(‘Write a pair of poems; one that focuses on an indoor activity, and one on an outdoor activity. How has your notion of those designations been transformed since the pandemic? Are there new designations you’ve created?’ I’ve been spending more time outdoors, or differently outdoors, not yet bored by walking the same paths or visiting the same places or writing poems about the same things. Different story indoors…)

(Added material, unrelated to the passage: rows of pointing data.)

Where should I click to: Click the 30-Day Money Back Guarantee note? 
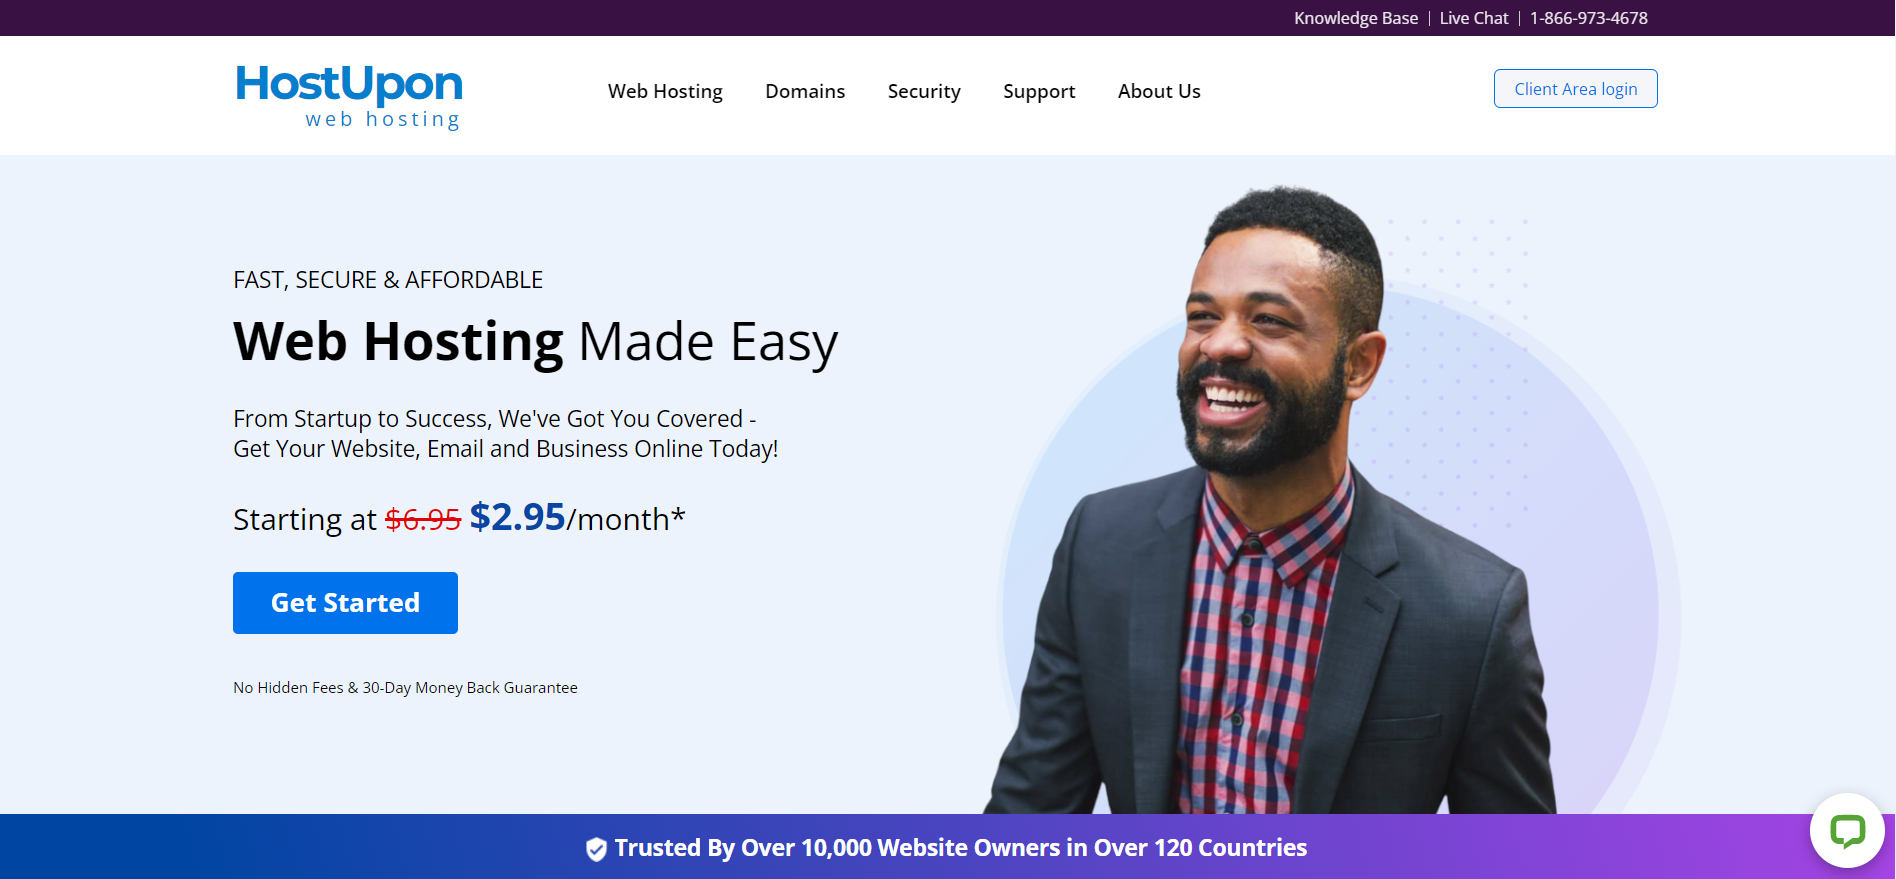coord(405,688)
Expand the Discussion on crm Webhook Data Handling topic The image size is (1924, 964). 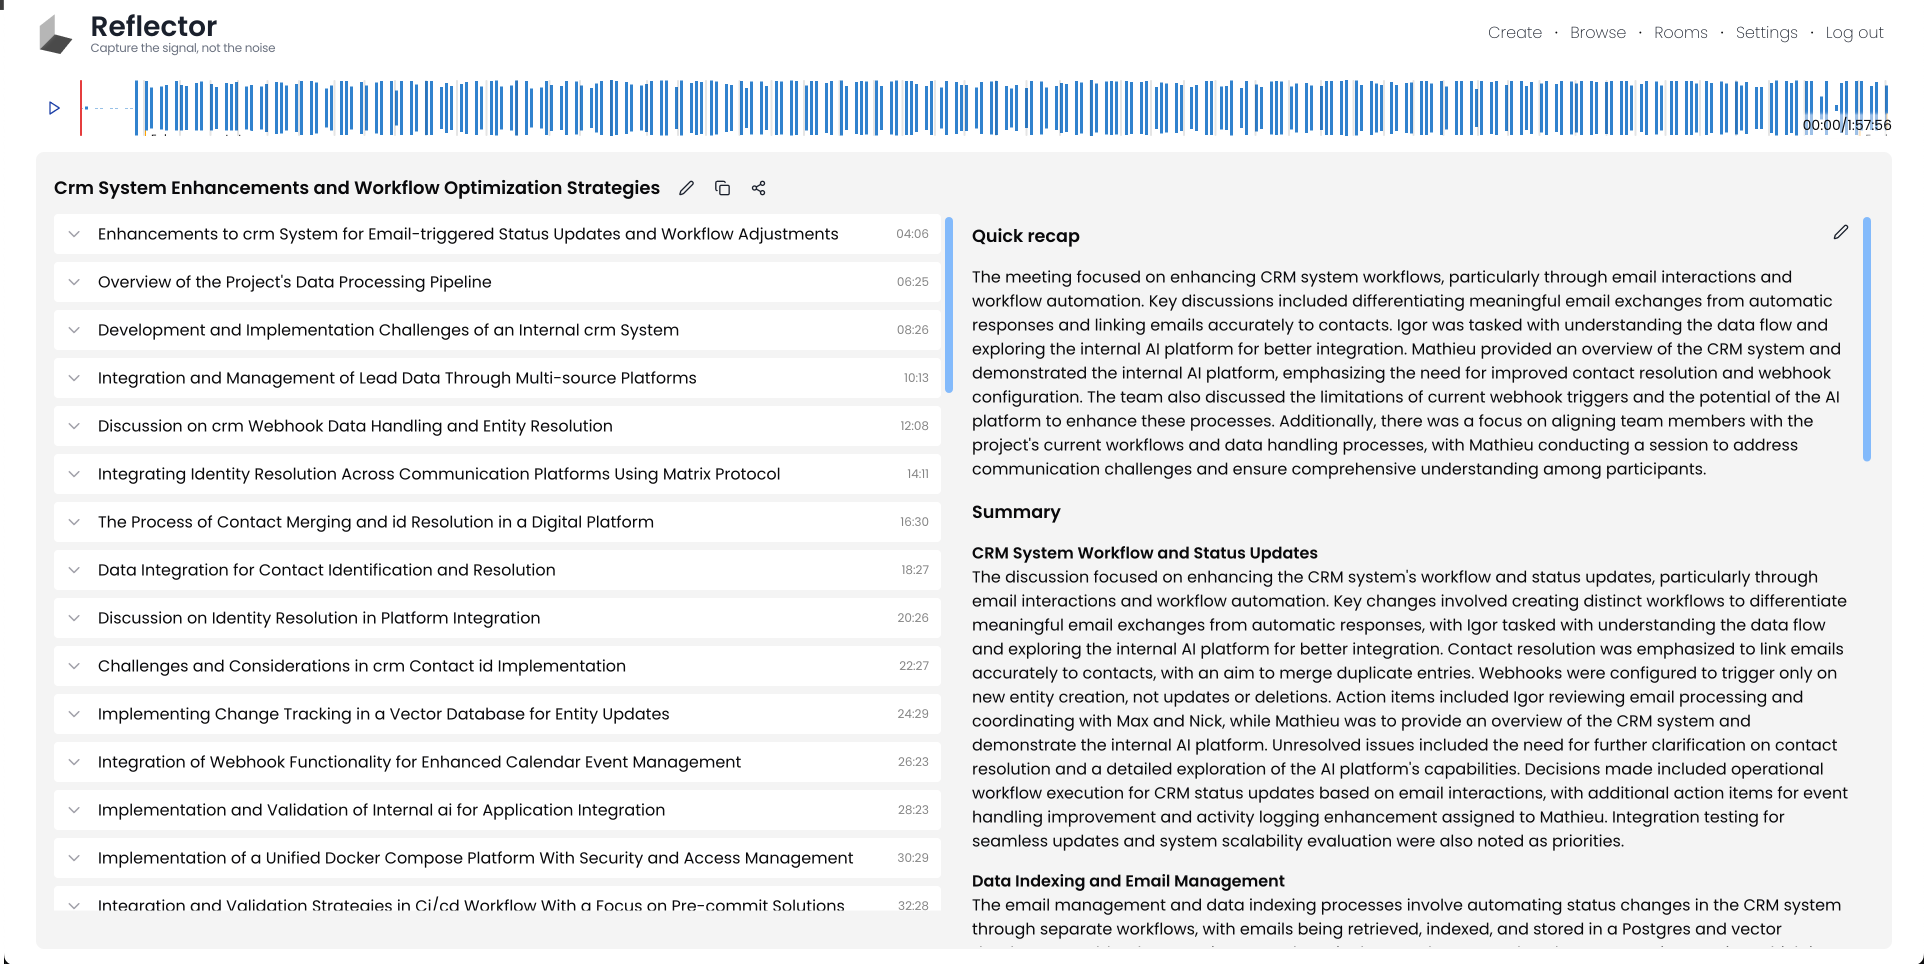point(74,426)
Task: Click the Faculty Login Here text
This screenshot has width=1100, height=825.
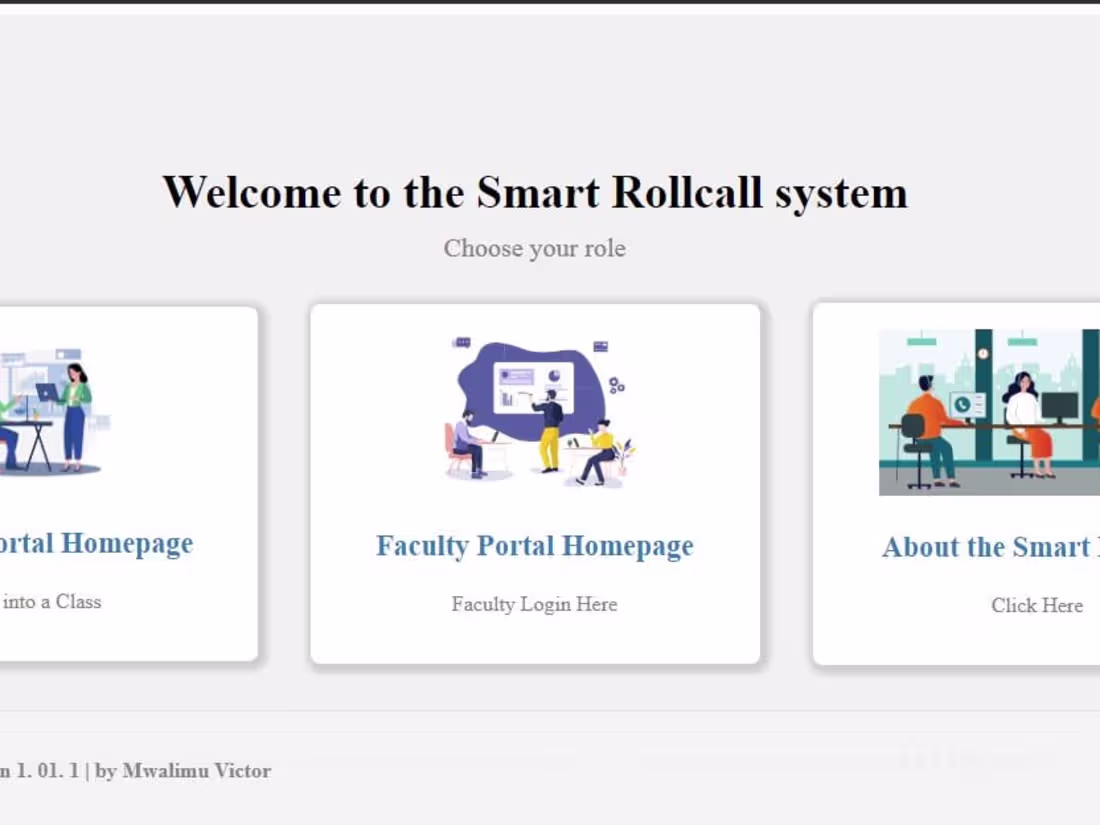Action: [x=534, y=604]
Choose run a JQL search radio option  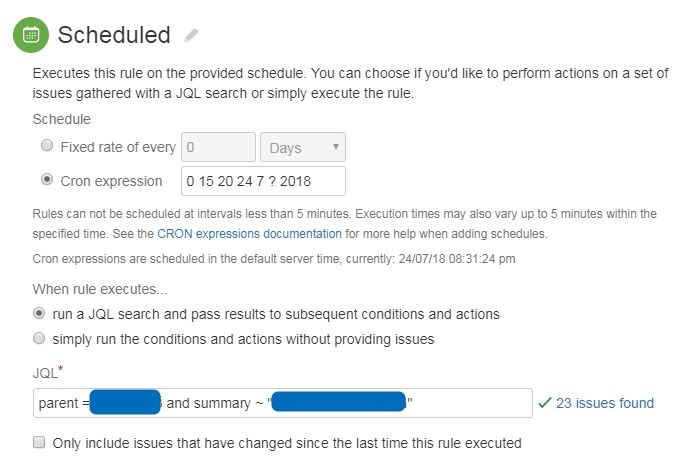(x=39, y=313)
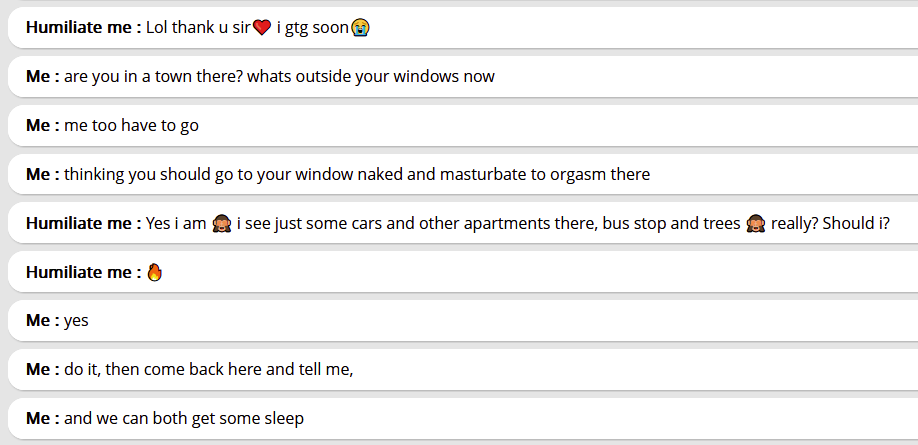Click "Me :" label on the town question message
Image resolution: width=918 pixels, height=445 pixels.
pos(43,77)
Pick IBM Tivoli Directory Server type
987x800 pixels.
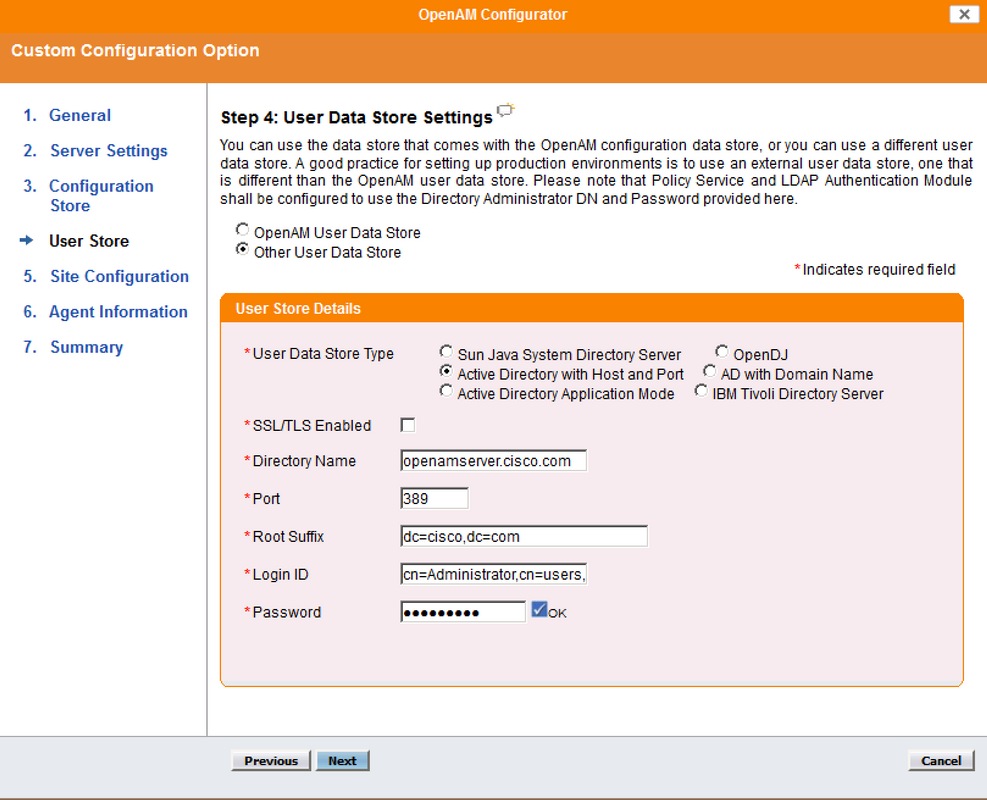coord(702,393)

Outdoors, I walk. I feel at home
here, on paths I’ve walked before, more often
these days than before. I sit in an oak I’ve made
friends with, admire its new leaves, wonder
what to call their shade of green. Listen to birds,
to fellow walkers talking with dogs. Say hello
as they pass, out of the way but jointly smiling at
this place. I take in the beauty of bluebells. Webs
made by spiders. Ferns unfurling. The murmurs
of streams. Blades of grass in the morning sun.
A broken bird’s egg, blue with grey specks. I send
a picture from a place we love, a good morning
message to my son : ) He sends one back : (
computer screen, essay on vikings: violent or not?
I almost walk into a chestnut leaf – seven in one,
uplifted by the breeze as I watch. It keeps rising,
makes me laugh. Back down, almost home, I join
the bakehouse queue. At the thought of coffee,
I contemplate going back indoors. Or through,
into the garden. For now.
Indoors, I sit in a corner of this
living-room dining-room kitchen office. I look
at a screen, try to focus on identity politics
in Nigeria, the practice of dignity in Belfast.
Keep an eye on Prime Minister’s Questions.
Book a place for a zoom performance, a theatre
in Zurich. Move between screens and apps.
I hear a buzz, go to investigate, learn it’s a hoverfly.